• **Task item**: What you return must match every record word for word.

• **Pixel coordinate grounding data**:

========

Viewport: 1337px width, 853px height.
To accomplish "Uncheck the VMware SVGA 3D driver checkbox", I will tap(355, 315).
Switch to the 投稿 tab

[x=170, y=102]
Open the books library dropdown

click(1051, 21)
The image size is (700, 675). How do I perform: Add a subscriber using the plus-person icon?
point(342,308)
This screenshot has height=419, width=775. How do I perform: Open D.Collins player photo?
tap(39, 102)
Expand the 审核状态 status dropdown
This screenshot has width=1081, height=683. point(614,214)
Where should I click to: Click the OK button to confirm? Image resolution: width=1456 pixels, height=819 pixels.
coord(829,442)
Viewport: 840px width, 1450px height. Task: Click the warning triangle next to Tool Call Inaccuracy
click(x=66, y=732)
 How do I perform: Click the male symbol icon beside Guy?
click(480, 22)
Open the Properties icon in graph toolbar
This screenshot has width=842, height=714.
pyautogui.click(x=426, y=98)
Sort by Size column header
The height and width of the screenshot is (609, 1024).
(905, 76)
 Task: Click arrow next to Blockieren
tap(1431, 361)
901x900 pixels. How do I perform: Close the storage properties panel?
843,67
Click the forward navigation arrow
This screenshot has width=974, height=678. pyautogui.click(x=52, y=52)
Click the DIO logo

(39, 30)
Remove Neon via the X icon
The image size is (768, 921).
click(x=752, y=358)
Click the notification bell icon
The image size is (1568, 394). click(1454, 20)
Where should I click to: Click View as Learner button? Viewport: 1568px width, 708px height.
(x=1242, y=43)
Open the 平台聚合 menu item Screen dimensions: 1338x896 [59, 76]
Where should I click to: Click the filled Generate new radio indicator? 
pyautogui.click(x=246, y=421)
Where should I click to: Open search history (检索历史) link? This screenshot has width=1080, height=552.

========

• **Task response**:
Viewport: 1337px width, 853px height.
To accomplish "Uncheck the VMware SVGA 3D driver checkbox", I will tap(355, 315).
Switch to the 投稿 tab

[x=170, y=102]
Open the books library dropdown

click(1051, 21)
The image size is (700, 675). How do I perform: Add a subscriber using the plus-person icon?
point(342,308)
This screenshot has height=419, width=775. How do I perform: Open D.Collins player photo?
tap(39, 102)
Expand the 审核状态 status dropdown
This screenshot has width=1081, height=683. point(614,214)
Where should I click to: Click the OK button to confirm? Image resolution: width=1456 pixels, height=819 pixels.
coord(829,442)
Viewport: 840px width, 1450px height. Task: Click the warning triangle next to Tool Call Inaccuracy
click(x=66, y=732)
 How do I perform: Click the male symbol icon beside Guy?
click(480, 22)
Open the Properties icon in graph toolbar
This screenshot has width=842, height=714.
pyautogui.click(x=426, y=98)
Sort by Size column header
The height and width of the screenshot is (609, 1024).
(905, 76)
 Task: Click arrow next to Blockieren
tap(1431, 361)
901x900 pixels. How do I perform: Close the storage properties panel?
843,67
Click the forward navigation arrow
This screenshot has width=974, height=678. pyautogui.click(x=52, y=52)
Click the DIO logo

(39, 30)
Remove Neon via the X icon
The image size is (768, 921).
click(x=752, y=358)
Click the notification bell icon
The image size is (1568, 394). click(1454, 20)
Where should I click to: Click View as Learner button? Viewport: 1568px width, 708px height.
(x=1242, y=43)
Open the 平台聚合 menu item Screen dimensions: 1338x896 [59, 76]
Where should I click to: Click the filled Generate new radio indicator? 
pyautogui.click(x=246, y=421)
Where should I click to: Open search history (检索历史) link? This screenshot has width=1080, height=552.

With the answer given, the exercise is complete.